After restarting the service, the exceptions are gone, but the sent traffic spikes up to 40mb/s recently are still there. This happens like every 1 to 5 Minutes at the moment, but did not happen the whole last week (see the chart at the bottom).

Sadly i am not able to verify at the moment, that the Destination IP Adress X is one of my minecraft clients.

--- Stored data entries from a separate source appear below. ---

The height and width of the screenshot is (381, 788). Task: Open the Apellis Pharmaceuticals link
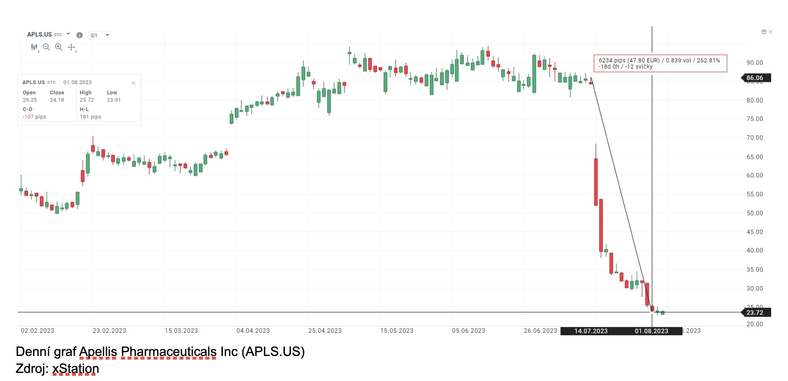coord(146,352)
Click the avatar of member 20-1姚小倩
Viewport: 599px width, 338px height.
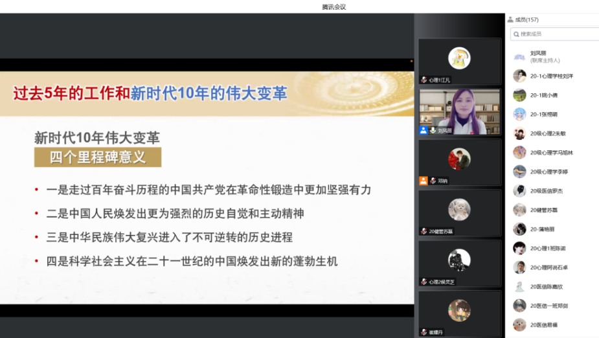(x=519, y=95)
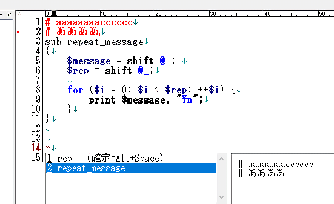
Task: Click the line break arrow on line 12
Action: point(48,128)
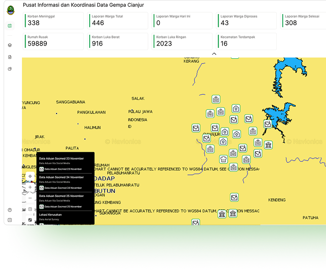This screenshot has height=273, width=326.
Task: Zoom in on the map
Action: (30, 187)
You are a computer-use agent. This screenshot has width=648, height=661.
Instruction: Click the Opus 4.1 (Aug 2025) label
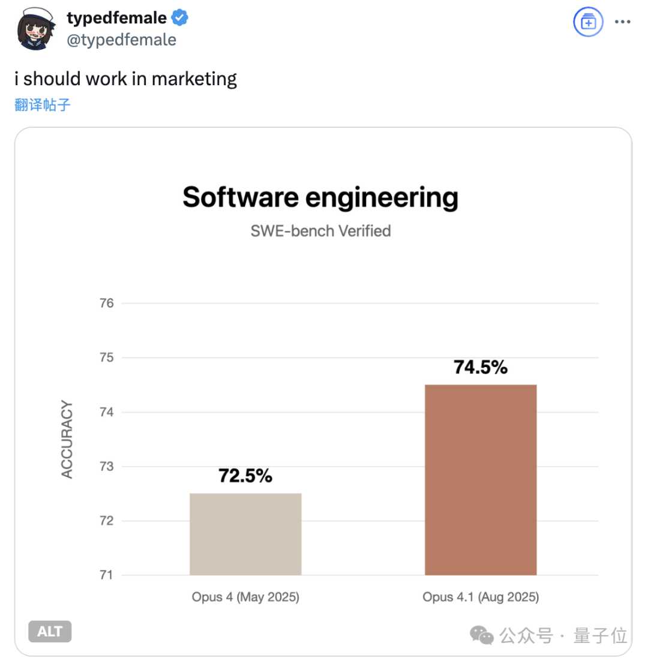[x=481, y=597]
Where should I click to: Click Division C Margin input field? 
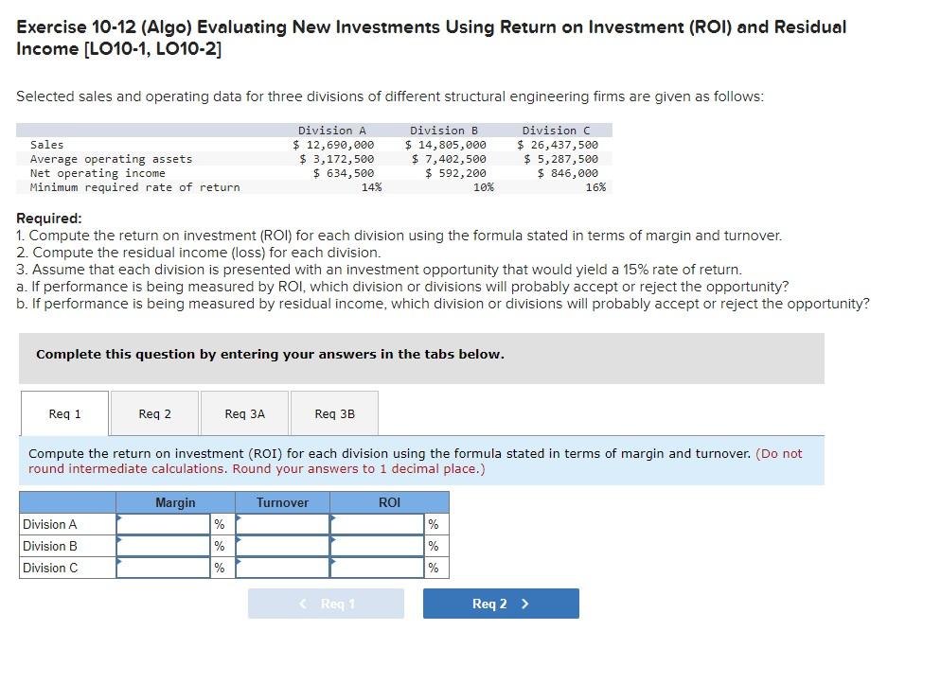[x=163, y=568]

Would be great to hear your thoughts on this, as I am trying to find out if this is a service problem or if the BedrockConnect instance got "hacked" or abused in any kind.

Cheers, Aleks

Expected Behaviour?

I would expect the BedrockConnect instance to output less traffic, as my monitoring of the last 7 days looks fine:

image

Steps to reproduce.

No response

Screenshots/Videos

No response

Minecraft Bedrock Version

No response

Console

Nintendo Switch

Additional Context

No response

Pugmatt commented 3 months ago

Thanks for reporting this. Interestingly enough there was high traffic on the main instances as well this morning.

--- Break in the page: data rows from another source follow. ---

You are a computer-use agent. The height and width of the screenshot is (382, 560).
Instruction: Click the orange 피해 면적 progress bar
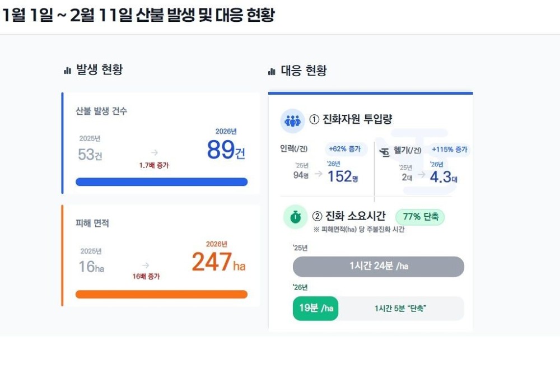(x=161, y=294)
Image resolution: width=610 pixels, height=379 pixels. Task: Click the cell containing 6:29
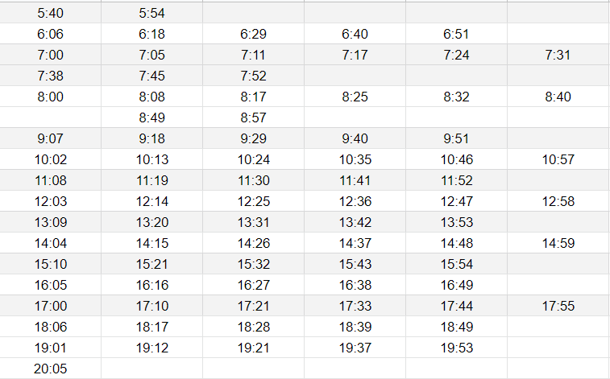coord(253,34)
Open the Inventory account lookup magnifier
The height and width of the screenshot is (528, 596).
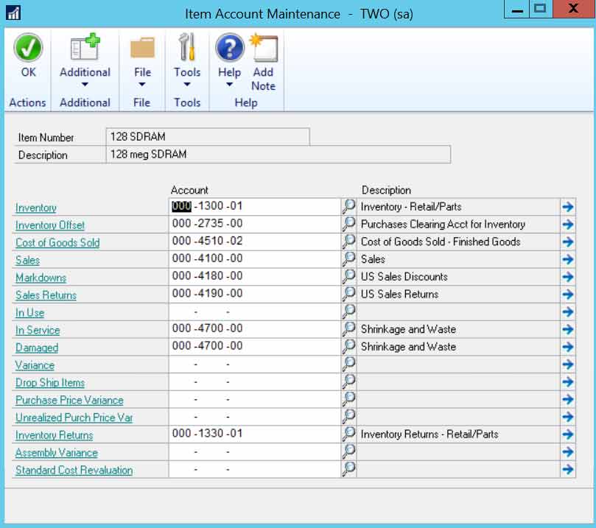pyautogui.click(x=348, y=206)
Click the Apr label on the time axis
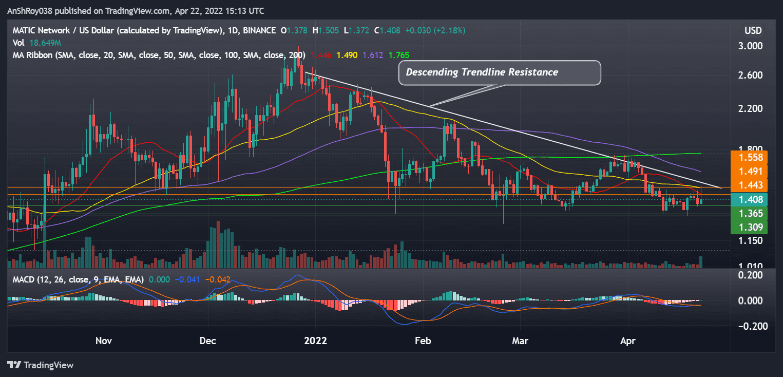Viewport: 783px width, 377px height. [x=627, y=341]
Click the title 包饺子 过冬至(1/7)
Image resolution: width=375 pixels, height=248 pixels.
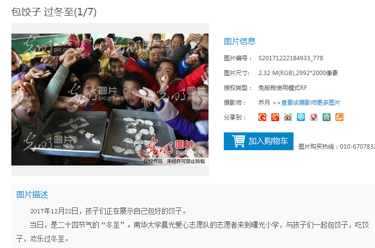[54, 12]
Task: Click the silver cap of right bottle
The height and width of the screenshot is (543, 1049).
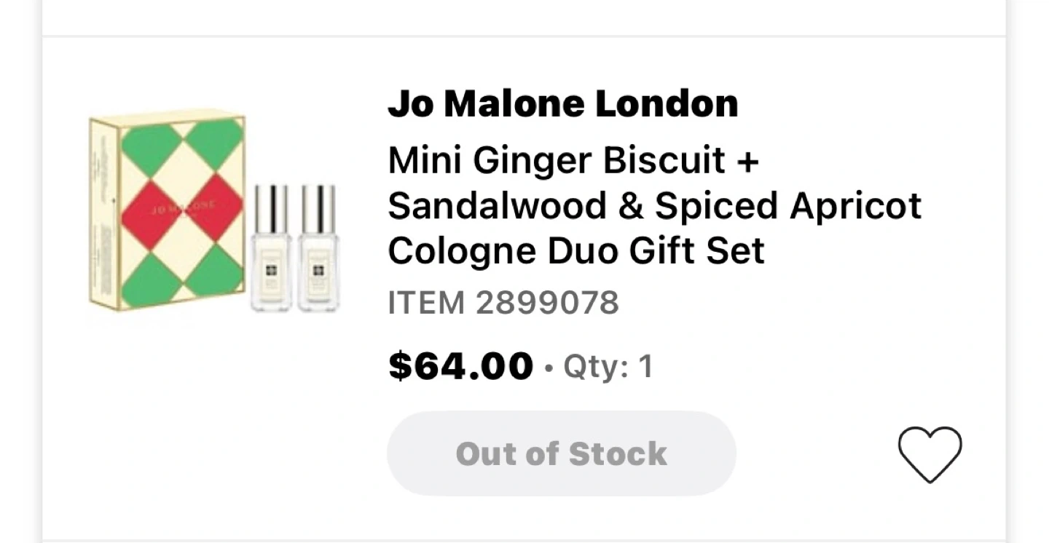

I believe this may have been related - https://github.com/CloudburstMC/Network/security/advisories/GHSA-6h3m-c6fv-8hvh - Which is included in the "Protocol" library, which BedrockConnect uses.

I have released a new version of BedrockConnect that contains the upgraded library with the fix: https://github.com/Pugmatt/BedrockConnect/releases/tag/1.42.1

Let me know if these issues continue to occur after upgrading.

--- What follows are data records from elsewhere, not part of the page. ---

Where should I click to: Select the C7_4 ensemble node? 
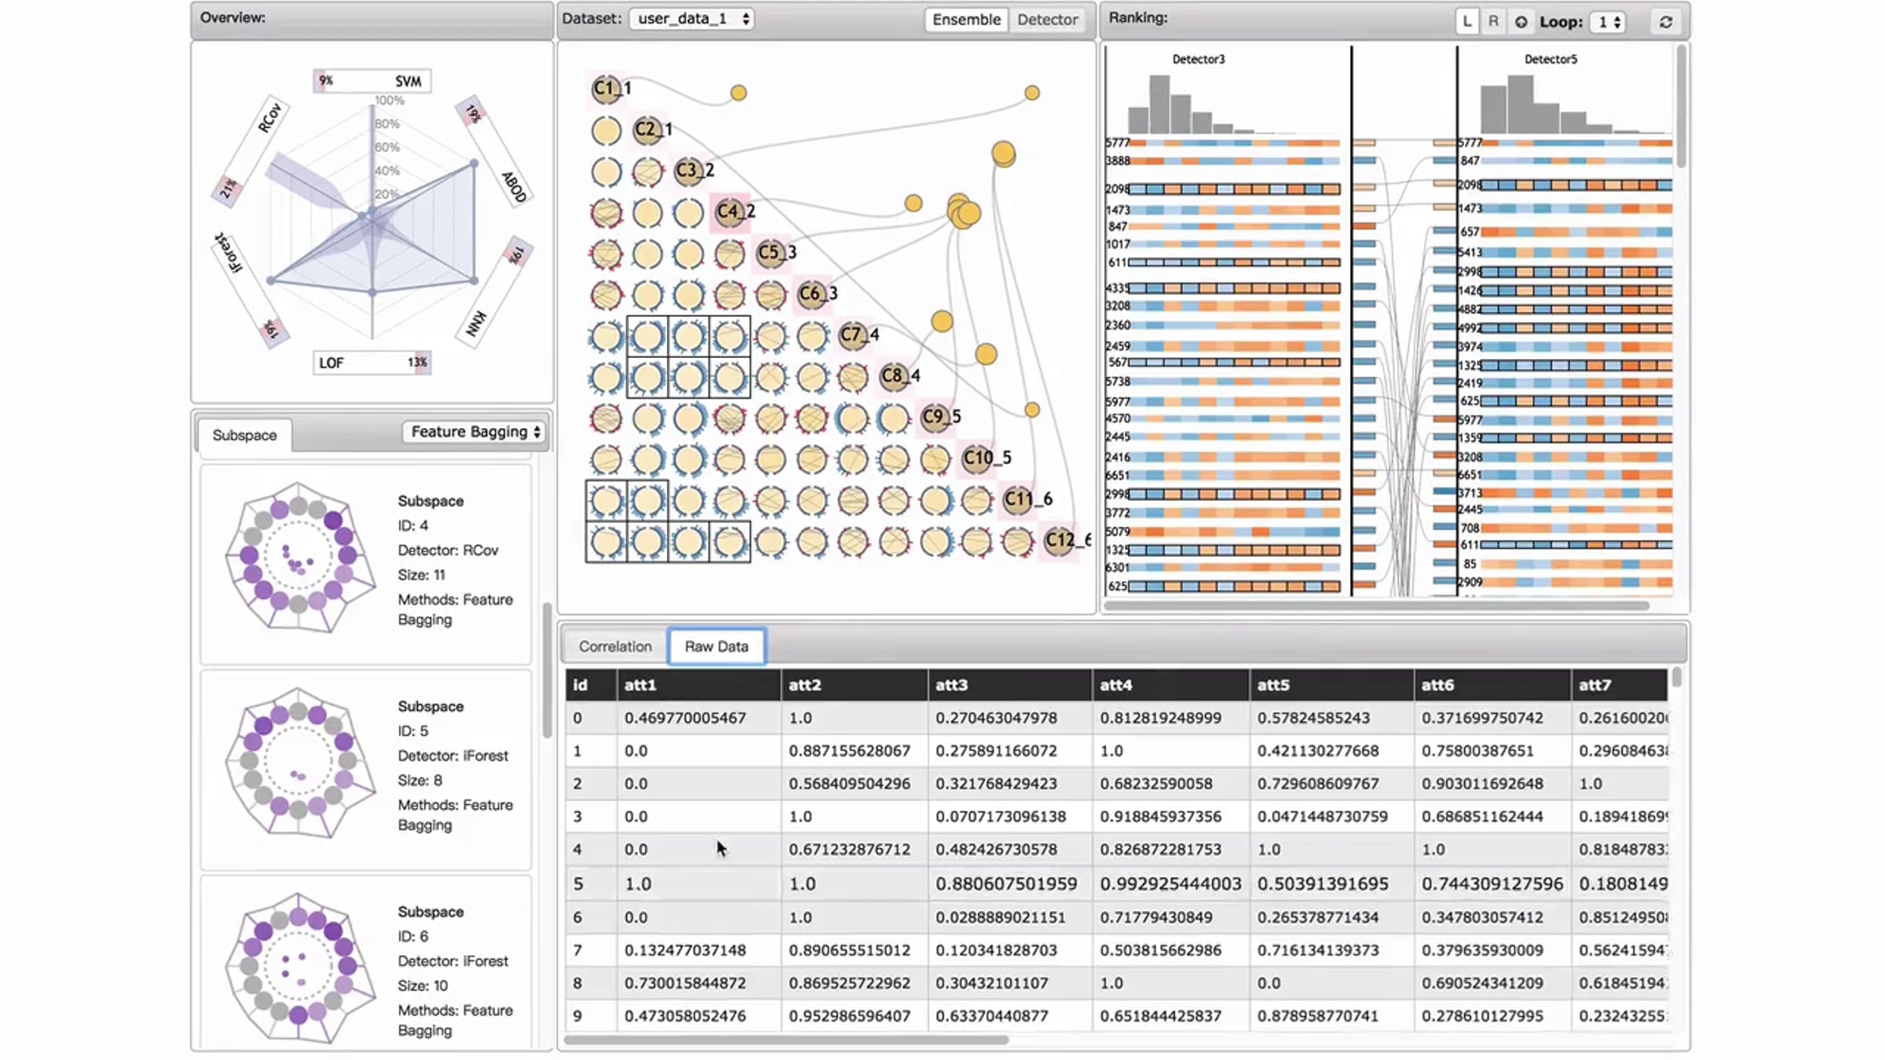852,335
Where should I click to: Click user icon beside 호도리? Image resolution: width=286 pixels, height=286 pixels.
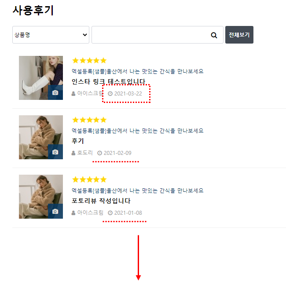(73, 153)
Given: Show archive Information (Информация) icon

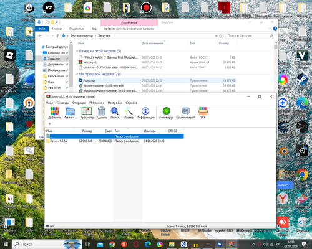Looking at the screenshot, I should 145,111.
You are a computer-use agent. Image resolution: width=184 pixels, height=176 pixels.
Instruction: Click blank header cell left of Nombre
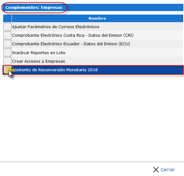7,18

The main BedrockConnect instance has been upgraded. Community BedrockConnect instance maintainers are highly recommended to upgrade to this new version ASAP as well, to patch the vulnerability on their instance. @AdamAtomus @kmpoppe @LazyBirb @hasankayra04 @zaphosting

codejanovic commented 3 months ago

Thanks for the update, will update tomorrow 👍 Already added an IP whitelisting as all my minecraft clients share the same IP.

Cheers

hasankayra04 commented 3 months ago

My service is setup so it updates on restart, restarted service. Now running 1.42.1.